Lo que este caso desnuda es más profundo. No es sólo una mujer. Es el sistema que la permitió. Es la frivolidad con la que se otorgan cargos. Es la falta de filtros éticos. Es la cultura del “todo vale si es performance”. Y así se va erosionando la noción misma de lo público.

Porque ser funcionario no es tener fuero espiritual. No es una medalla para hacer lo que sea mientras posteas frases bonitas. Es una responsabilidad. Una obligación de actuar con principios. De proteger la vida, no de ponerla en riesgo para alimentar delirios o justificar traumas. Aquí no se trata de ser creyente o escéptico. Se trata de no usar la espiritualidad como excusa para el salvajismo. De no confundir libertad con impunidad. De no disfrazar el crimen con incienso.

No hay pruebas del acto, pero tampoco de su inexistencia. El daño ya está hecho. En el imaginario, en la confianza institucional, en la narrativa de los gobiernos que dicen ser cercanos, pero contratan a quien sea sin mirar de fondo. Lo que queda es una lección, o, mejor dicho, una advertencia: no todo lo viral es trivial. No todo lo confesado es redimido.
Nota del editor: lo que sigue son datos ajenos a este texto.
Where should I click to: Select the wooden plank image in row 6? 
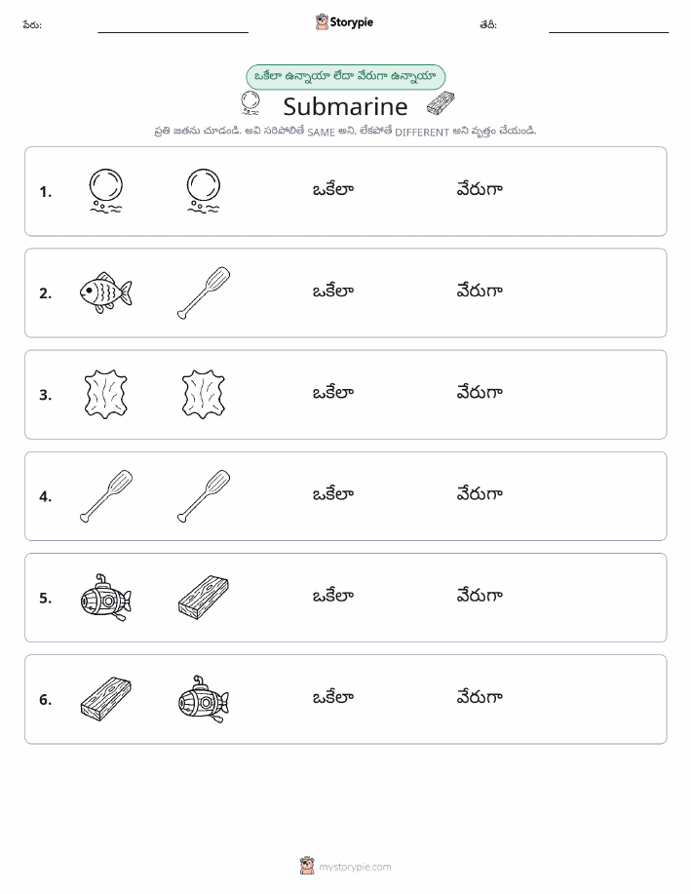click(106, 699)
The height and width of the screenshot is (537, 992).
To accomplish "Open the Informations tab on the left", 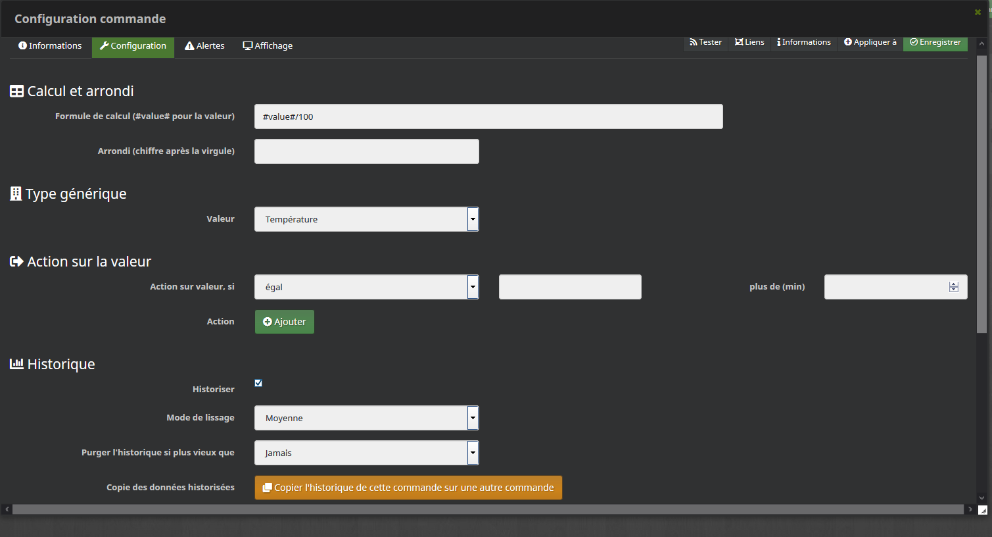I will coord(50,46).
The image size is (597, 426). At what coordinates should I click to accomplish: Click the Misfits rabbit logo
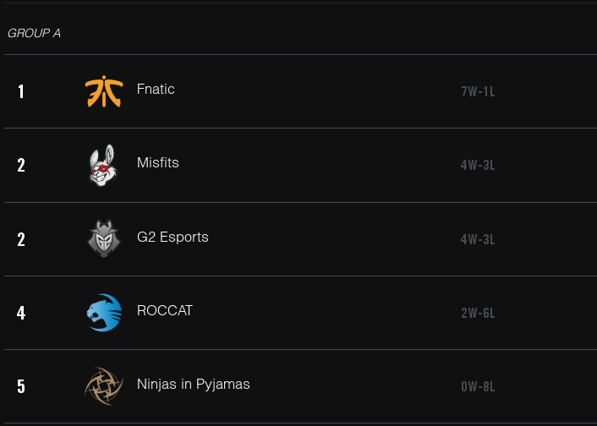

Y no todo ritual termina con bendición.

Así que, para futuros aspirantes al servicio público, aquí va el recordatorio final: si alguna vez sienten la necesidad de limpiar su camino con sangre, mejor tomen terapia. Es más barato, más humano y menos viral. Porque no hay santería que los salve cuando lo que ofrendan es su propia ética.